Le vent soufflait en rafales brûlantes sur leurs nuques sales. La femelle était sèche et brune, plantée sur deux jambes à la musculature fine et endurante. Sa peau mate et glabre se confondait avec les fourrures d’ours brun qui la recouvraient en bandes rudimentairement cousues, et serrées au plus près par d’épais tendons dilacérés. Deux yeux lavande trouaient étrangement sa face crasseuse à moitié dissimulée par l’épaisse broussaille auburn de ses cheveux en bataille.

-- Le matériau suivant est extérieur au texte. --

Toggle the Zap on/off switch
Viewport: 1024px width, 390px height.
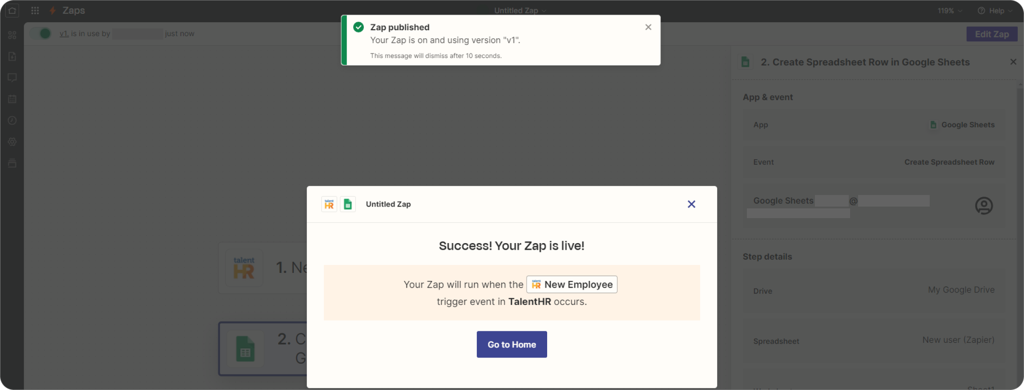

Ils s’étaient rencontrés un soir de grand froid, ils erraient à la recherche d’un abri. La grotte, qui s’était révélée à elle au détour d’un buisson épineux, l’avait sans doute sauvée ce soir là d’une mort certaine, alors qu’elle grelottait sous la neige collante qui tombait du ciel noir. Les épaules courbées et les genoux remontés sous le menton, elle s’était blottie tout au fond de l’alcôve de pierre poussiéreuse, quand un souffle rauque l’avait mise en panique. Lui s’était arrêté devant elle comme un chien de plaine devant une proie, il avait poussé quelques cris graves, puis s’était accroupi un moment à ses côtés. Elle s’était calmée, l’homme près d’elle ne sentait pas la mort, et l’odeur qu’il dégageait l’apaisait plutôt. Quand elle poussa une série de petits cris doux en se poussant un peu, il se laissa couler contre elle. Ils partagèrent leur peu de chaleur. Elle mit ses mains autour du torse de ce vivant qui lui tournait le dos, puis elle les glissa sous les fourrures jusqu’à sa poitrine. Lui ne broncha pas. Sa respiration régulière la calma complètement. Leur première nuit fut longue, éprouvante, ils souffrirent de la faim et du froid, mais à deux ils survécurent. Le lendemain, l’air était vif mais le ciel avait la couleur pure des premiers matins du monde, un bleu profond, lumineux, radieux qui inondait les terres alentours. Le paysage, uniformément blanc, étincelait. Naturellement, ils ne se séparèrent pas. S’ils avaient voulu parler, ils n’auraient pu le faire. Ils ne purent que grimacer en taisant leur agressivité naturelle. Mais ils surent très vite qu’ils chemineraient ensemble.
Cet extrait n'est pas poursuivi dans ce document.